W latach dziewięćdziesiątych wieku dziewiętnastego, Gerard Philips, nieskrępowany prawami własności intelektualnej, zaczął produkcję żarówek, stworzonych przez Edisona w Stanach Zjednoczonych. Brak ochrony patentowej nie utrudnił mu ani trzymania na dystans europejskich konkurentów, ani stworzenia kilku ważnych udoskonaleń. Niemniej, w swoim niedawnym wniosku do Komisji Europejskiej dotyczącym praw patentowych, firma Philips upiera się, że ochrona własności intelektualnej "jest jednym z podstawowych narzędzi biznesowych".
Szwajcaria i Holandia, w odpowiedzi na groźby innych krajów uprzemysłowionych, przyjęły w końcu prawa patentowe. Ta decyzja, jak argumentuje Schiff, miała polityczne, a nie ekonomiczne przesłanki. "Trudno jednak uniknąć wrażenia " – stwierdza, że brak praw patentowych "raczej przyspieszył, niż wstrzymał rozwój." Oba kraje oparły swój wzrost gospodarczy nie na wyłącznych prawach własności intelektualnej, ale na wysokim standarcie edukacji i umiejętnościach technicznych.

## Wpisy

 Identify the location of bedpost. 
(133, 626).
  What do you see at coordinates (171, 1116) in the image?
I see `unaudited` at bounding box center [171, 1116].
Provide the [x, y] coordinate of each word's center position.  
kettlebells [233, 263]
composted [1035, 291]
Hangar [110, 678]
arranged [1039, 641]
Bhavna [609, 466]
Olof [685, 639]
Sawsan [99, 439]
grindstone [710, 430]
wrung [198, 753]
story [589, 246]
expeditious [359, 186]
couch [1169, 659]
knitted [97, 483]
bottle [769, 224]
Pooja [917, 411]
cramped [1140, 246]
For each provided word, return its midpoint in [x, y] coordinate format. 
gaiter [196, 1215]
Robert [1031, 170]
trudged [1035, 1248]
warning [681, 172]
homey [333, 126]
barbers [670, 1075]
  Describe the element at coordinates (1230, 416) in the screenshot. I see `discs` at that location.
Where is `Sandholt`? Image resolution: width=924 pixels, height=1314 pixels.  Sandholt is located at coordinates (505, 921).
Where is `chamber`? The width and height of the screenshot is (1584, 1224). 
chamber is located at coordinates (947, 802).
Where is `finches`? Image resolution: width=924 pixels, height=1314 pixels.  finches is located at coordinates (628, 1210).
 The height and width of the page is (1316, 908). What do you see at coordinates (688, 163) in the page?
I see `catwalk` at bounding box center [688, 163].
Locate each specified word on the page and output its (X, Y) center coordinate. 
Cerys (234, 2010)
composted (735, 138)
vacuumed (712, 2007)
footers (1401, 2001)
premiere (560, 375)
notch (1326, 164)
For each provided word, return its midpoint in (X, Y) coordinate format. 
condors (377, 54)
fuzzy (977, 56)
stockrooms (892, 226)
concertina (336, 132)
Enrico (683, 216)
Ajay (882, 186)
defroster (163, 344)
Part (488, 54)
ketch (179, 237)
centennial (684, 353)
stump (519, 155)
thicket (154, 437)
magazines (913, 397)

## Polecenia
- A) Przepisz bez zmian wpisy od wiersza zawierającego "Part (488, 54)" aż do ostatniego wpisu, z obydwoma krańcami włącznie.
- B) Dopisz dalszy ciąg tekstu o prawach patentowych, zaczynając po jego ostatnim zdaniu.

## Odpowiedzi
- A)
Part (488, 54)
ketch (179, 237)
centennial (684, 353)
stump (519, 155)
thicket (154, 437)
magazines (913, 397)

- B)
Te przykłady nie muszą koniecznie sugerować, że likwidacja ochrony patentowej jest koniecznym warunkiem rozwoju. Wskazują jednak, że w odpowiednich okolicznościach, może być ona dobrym narzędziem do osiągnięcia tego celu. Tego narzędzia zabroniono używać krajom ubogim, po części w wyniku energicznej kampanii lobbingowej, prowadzonej przez firmy, które kiedyś same stosowały podobne praktyki.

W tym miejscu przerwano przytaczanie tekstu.